** 阅读材料 **

稀疏最大谐波噪声比解卷积算法MATLAB实战
稀疏最大谐波噪声比解卷积(SMHD)算法是一种信号处理方法,特别是在处理含有噪声和谐波分量的复杂信号时表现出色。在信号处理领域,经常需要从被噪声和谐波干扰的信号中提取出有用的信息。传统的解卷积方法可能需要预先设定故障周期等参数,这在实际应用中往往难以实现。而SMHD算法则无需设定这些参数,能够自适应地从信号中估计出故障周期,并有效地抑制噪声和谐波分量,从而恢复出更清晰的信号。
一、算法原理
SMHD算法首先通过滤波信号的包络来计算谐波噪声比,算法不断迭代估计信号的谐波成分和噪声成分,并计算相应的谐波噪声比。基于谐波噪声比的计算结果,SMHD算法能够自适应地估计出信号的故障周期。在估计出故障周期后,SMHD算法会利用这一信息对信号进行解卷积处理来消除信号中的传递路径衰减和噪声干扰,从而恢复出原始的信号成分。
算法的优点:
1.无需设定故障周期:与传统的解卷积方法相比,SMHD算法无需预先设定故障周期等参数,能够自适应地从信号中估计出这些参数。
2.有效抑制噪声和谐波:通过计算谐波噪声比并自适应地估计故障周期,SMHD算法能够有效地抑制信号中的噪声和谐波分量。
3.提高信号恢复质量:由于能够准确地估计出故障周期并进行解卷积处理,SMHD算法能够恢复出更清晰、更准确的信号成分。
二、代码实战
SMHD算法不仅克服了传统解卷积方法如最小熵解卷积(MED)和最大相关峰态解卷积(MCKD)的局限性,而且在没有提前提供故障周期的情况下也能进行有效的故障特征检测。
通过模拟和不同测试台的轴承数据验证,SMHD算法在检测各种轴承故障方面表现出了有效性,与传统的MED和MCKD方法相比,SMHD在视觉检查和效率上都有更好的表现。具体代码如下所示:
clear
close all
clc
%%
load sig3
x = x - mean(x);
addpath('..\00 subfunction\')
%%
fs = 20000;
N = length(x);
t = (0:N - 1) / fs;
t = t(:);
BPFI = 38;
%% Raw data
figure;
plot(t, x, 'b');
xlabel('Time [s]')
ylabel('Amplitude')
title('Raw data')
legend(['Kurtosis=', num2str(kurtosis(x))])
setfontsize(20);
set(gcf, 'position', [100, 100, 800, 400])
axis tight
ylim([-2 2.5])
envelope_x = abs(hilbert(x)) - mean(abs(hilbert(x)));
ff = 0:fs / N:fs - fs / N;
amp_envelope_x = abs(fft(envelope_x, N)) * 2 / fs;
figure;
plot(ff, amp_envelope_x, 'b')
xlabel('Frequency [Hz]')
ylabel('Amplitude')
setfontsize(20);
set(gcf, 'position', [100, 100, 800, 400])
axis tight
xlim([0, 200]);
ylim([0 0.025])
%% SMHD
[y_final, f_final, kurtIter] = smhd(fs, x, 100, 30, 1.5 * rms(x), [], 0);
%% Filtered signal
figure;
plot(t, y_final, 'b');
xlabel('Time [s]')

** 练习任务 **
1. 请根据阅读材料回答下列问题:
(a) 传统的解卷积方法通常需要预先设定哪类参数?
(b) 文中列举了哪两种传统解卷积方法?
(c) 代码中采样频率 fs 被设为多少?
2. 请将阅读材料中自“通过模拟和不同测试台的轴承数”起、至“addpath('..\00 subfunction\')”止的部分原样重写一遍,首尾两处文字均须包括在内。

** 已知信息 **
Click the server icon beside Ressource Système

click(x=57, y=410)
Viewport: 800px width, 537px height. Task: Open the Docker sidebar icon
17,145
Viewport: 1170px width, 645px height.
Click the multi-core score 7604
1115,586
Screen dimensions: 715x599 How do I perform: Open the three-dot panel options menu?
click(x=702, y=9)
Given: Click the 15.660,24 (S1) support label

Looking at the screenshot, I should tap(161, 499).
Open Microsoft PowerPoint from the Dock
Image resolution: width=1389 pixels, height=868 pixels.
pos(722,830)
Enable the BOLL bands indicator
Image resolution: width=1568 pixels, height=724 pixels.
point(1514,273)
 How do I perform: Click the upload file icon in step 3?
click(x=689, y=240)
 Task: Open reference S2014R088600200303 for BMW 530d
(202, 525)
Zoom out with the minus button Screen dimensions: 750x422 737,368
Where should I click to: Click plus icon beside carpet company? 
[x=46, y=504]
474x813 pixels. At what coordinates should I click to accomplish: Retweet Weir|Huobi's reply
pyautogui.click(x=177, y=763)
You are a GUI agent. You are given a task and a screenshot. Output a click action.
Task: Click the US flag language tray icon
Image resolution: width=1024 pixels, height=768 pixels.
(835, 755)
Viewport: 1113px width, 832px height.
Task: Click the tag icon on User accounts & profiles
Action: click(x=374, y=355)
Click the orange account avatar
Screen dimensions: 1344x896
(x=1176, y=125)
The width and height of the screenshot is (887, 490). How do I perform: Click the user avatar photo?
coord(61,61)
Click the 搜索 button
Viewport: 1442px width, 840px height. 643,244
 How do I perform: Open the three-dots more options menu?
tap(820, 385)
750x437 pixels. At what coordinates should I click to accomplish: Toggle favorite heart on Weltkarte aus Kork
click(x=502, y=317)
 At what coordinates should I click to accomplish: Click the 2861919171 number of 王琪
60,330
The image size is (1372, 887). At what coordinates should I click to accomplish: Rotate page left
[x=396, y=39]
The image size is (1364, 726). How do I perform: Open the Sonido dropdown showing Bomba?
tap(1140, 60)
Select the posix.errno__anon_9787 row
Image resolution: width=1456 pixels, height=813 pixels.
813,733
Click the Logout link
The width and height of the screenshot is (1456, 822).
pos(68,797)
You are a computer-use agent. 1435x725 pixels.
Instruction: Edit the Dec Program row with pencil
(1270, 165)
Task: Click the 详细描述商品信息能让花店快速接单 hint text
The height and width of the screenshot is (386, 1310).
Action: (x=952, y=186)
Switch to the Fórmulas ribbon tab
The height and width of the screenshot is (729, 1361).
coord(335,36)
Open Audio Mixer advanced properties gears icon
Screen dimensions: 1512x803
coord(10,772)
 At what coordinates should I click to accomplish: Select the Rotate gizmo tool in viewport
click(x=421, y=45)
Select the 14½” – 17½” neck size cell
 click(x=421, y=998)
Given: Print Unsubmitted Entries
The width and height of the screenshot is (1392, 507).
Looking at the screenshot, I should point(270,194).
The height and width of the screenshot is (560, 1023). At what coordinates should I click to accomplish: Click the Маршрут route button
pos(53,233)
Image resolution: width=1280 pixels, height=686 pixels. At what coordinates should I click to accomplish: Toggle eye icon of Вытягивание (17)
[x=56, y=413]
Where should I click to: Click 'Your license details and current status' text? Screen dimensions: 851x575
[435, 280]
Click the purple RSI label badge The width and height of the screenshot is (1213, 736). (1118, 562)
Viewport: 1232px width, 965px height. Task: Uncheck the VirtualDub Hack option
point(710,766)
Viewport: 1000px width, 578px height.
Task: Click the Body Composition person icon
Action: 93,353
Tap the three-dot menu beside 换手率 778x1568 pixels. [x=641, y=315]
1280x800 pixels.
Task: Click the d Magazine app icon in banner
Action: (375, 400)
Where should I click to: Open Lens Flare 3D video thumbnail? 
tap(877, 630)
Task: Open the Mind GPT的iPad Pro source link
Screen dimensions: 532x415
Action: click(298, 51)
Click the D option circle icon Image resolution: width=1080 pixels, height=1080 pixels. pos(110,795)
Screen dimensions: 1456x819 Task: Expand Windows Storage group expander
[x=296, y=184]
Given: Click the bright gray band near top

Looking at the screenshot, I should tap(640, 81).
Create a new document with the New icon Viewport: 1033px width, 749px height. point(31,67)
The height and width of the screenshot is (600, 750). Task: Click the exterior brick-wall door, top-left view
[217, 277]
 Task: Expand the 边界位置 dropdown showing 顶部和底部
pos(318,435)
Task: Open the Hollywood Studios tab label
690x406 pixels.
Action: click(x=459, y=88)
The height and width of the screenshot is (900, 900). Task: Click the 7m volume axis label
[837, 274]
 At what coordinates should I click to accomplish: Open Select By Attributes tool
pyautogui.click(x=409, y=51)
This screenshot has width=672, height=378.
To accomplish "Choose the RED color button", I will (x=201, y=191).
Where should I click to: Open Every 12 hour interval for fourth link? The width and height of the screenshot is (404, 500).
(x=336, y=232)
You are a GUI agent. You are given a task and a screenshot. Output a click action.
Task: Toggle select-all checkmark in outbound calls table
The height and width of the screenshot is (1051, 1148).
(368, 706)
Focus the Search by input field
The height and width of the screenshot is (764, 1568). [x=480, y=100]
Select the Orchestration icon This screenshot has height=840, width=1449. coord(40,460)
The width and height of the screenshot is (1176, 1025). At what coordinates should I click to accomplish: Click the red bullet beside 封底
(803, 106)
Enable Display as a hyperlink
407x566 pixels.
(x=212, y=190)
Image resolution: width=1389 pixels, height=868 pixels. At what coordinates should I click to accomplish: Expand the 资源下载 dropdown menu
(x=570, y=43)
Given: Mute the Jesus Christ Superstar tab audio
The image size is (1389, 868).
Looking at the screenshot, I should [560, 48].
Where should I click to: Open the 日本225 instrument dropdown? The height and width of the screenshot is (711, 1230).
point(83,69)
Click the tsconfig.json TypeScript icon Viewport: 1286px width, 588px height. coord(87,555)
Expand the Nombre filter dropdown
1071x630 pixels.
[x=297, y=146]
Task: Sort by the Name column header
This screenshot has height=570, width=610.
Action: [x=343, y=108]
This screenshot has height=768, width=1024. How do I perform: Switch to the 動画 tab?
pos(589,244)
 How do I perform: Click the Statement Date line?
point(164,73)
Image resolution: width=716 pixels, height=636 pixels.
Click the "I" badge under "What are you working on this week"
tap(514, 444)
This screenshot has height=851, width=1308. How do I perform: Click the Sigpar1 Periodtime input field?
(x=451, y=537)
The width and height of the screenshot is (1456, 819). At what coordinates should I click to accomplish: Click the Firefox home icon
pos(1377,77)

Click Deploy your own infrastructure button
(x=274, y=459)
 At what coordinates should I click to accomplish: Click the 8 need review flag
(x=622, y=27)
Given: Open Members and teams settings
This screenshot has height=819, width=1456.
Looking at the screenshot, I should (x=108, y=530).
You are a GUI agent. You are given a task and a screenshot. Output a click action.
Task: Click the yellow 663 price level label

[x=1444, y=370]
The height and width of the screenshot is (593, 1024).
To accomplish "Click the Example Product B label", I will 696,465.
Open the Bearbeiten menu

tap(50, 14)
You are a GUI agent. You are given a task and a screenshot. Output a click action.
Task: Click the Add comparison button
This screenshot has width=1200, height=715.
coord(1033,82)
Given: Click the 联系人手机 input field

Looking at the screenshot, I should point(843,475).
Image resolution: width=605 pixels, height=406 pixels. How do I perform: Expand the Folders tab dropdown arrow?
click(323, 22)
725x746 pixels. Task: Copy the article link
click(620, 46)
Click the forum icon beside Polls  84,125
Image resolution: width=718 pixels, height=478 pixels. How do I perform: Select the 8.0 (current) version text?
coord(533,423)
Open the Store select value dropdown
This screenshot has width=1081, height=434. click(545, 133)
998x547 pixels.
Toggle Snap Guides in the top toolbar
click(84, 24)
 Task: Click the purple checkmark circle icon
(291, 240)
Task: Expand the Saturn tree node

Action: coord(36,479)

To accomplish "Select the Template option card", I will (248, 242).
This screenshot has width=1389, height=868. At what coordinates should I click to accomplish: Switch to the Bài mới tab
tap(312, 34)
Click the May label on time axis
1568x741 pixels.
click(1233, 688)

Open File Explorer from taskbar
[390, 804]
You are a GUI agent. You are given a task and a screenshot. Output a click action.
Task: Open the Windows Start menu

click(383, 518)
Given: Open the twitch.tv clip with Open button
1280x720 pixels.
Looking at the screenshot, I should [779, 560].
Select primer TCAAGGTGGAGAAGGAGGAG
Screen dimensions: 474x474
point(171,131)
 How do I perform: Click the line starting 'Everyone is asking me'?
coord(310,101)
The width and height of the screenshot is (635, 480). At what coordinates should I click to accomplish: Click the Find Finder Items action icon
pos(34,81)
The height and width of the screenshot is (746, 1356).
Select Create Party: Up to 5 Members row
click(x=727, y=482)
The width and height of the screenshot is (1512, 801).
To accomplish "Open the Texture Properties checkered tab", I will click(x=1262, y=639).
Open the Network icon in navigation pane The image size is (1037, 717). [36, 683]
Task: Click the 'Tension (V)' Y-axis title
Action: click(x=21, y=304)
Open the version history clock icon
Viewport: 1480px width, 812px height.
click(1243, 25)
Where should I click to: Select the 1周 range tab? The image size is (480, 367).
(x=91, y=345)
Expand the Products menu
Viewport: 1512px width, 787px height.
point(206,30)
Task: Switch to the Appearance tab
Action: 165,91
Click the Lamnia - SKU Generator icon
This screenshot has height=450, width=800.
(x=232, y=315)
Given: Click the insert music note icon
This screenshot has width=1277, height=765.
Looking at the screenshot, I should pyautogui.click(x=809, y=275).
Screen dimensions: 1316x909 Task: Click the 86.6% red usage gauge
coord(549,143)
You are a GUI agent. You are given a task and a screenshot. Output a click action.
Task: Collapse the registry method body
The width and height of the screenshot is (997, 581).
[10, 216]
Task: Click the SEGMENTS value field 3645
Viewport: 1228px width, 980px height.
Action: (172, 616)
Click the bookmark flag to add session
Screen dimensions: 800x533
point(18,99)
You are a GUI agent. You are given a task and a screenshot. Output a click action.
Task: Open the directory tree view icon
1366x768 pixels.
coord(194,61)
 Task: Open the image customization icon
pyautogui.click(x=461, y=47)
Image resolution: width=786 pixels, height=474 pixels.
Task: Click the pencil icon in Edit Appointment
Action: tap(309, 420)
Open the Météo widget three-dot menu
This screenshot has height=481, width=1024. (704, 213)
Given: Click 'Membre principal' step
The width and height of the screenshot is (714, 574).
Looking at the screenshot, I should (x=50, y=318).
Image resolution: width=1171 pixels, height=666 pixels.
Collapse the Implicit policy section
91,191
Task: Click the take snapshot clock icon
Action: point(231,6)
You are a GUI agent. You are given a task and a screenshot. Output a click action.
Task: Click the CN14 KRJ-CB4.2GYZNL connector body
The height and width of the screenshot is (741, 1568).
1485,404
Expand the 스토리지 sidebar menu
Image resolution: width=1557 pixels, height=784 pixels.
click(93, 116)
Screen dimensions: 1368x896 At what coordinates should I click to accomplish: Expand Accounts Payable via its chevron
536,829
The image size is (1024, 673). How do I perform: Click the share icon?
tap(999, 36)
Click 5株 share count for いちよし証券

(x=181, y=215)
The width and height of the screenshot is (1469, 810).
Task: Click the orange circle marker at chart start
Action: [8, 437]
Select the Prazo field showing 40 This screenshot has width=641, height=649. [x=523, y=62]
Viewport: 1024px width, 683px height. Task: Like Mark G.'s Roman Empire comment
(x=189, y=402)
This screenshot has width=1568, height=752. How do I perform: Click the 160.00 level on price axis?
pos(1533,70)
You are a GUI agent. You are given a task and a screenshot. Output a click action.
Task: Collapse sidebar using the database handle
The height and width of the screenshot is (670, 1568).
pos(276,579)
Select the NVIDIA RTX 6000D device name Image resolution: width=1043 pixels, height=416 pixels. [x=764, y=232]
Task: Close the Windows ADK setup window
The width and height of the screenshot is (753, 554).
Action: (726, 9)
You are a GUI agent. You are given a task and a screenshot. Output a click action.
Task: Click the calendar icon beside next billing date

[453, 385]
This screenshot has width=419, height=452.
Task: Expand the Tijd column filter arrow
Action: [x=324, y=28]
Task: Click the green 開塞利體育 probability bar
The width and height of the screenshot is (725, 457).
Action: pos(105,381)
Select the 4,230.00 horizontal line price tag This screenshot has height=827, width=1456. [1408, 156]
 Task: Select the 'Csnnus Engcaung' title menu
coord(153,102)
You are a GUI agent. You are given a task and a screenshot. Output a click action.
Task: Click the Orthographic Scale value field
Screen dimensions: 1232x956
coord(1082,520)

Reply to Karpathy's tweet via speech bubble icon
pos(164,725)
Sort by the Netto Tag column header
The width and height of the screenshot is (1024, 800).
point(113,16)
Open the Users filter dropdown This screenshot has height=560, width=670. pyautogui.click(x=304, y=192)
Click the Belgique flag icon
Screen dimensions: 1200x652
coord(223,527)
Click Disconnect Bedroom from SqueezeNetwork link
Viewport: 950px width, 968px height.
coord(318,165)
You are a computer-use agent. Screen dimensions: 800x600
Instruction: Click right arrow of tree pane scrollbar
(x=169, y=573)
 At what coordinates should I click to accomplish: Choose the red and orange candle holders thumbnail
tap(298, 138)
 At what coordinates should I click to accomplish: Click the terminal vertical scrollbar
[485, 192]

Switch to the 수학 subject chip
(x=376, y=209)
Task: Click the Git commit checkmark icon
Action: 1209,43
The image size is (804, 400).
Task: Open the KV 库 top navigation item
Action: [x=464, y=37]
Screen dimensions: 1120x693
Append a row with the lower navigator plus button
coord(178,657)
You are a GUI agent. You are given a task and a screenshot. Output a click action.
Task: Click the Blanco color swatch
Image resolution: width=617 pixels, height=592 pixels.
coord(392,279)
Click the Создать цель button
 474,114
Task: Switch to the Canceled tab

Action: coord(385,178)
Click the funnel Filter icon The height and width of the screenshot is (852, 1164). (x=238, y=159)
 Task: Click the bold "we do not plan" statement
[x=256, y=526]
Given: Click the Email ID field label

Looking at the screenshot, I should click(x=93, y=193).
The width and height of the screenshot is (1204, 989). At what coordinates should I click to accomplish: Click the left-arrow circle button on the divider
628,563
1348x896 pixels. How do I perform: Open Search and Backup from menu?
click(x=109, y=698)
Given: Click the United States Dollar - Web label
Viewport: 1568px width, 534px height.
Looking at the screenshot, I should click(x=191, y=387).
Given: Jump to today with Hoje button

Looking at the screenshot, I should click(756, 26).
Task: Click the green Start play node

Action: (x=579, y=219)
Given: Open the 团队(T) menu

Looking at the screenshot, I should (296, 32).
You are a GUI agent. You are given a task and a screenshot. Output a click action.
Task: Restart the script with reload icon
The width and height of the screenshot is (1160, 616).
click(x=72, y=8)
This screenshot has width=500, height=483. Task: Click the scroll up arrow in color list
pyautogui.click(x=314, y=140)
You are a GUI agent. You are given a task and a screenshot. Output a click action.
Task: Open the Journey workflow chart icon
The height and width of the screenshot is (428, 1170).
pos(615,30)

** 参考答案 **
1.
(a) 需要预先设定故障周期等参数。
(b) 最小熵解卷积(MED)和最大相关峰态解卷积(MCKD)。
(c) 20000。

2.
通过模拟和不同测试台的轴承数据验证,SMHD算法在检测各种轴承故障方面表现出了有效性,与传统的MED和MCKD方法相比,SMHD在视觉检查和效率上都有更好的表现。具体代码如下所示:
clear
close all
clc
%%
load sig3
x = x - mean(x);
addpath('..\00 subfunction\')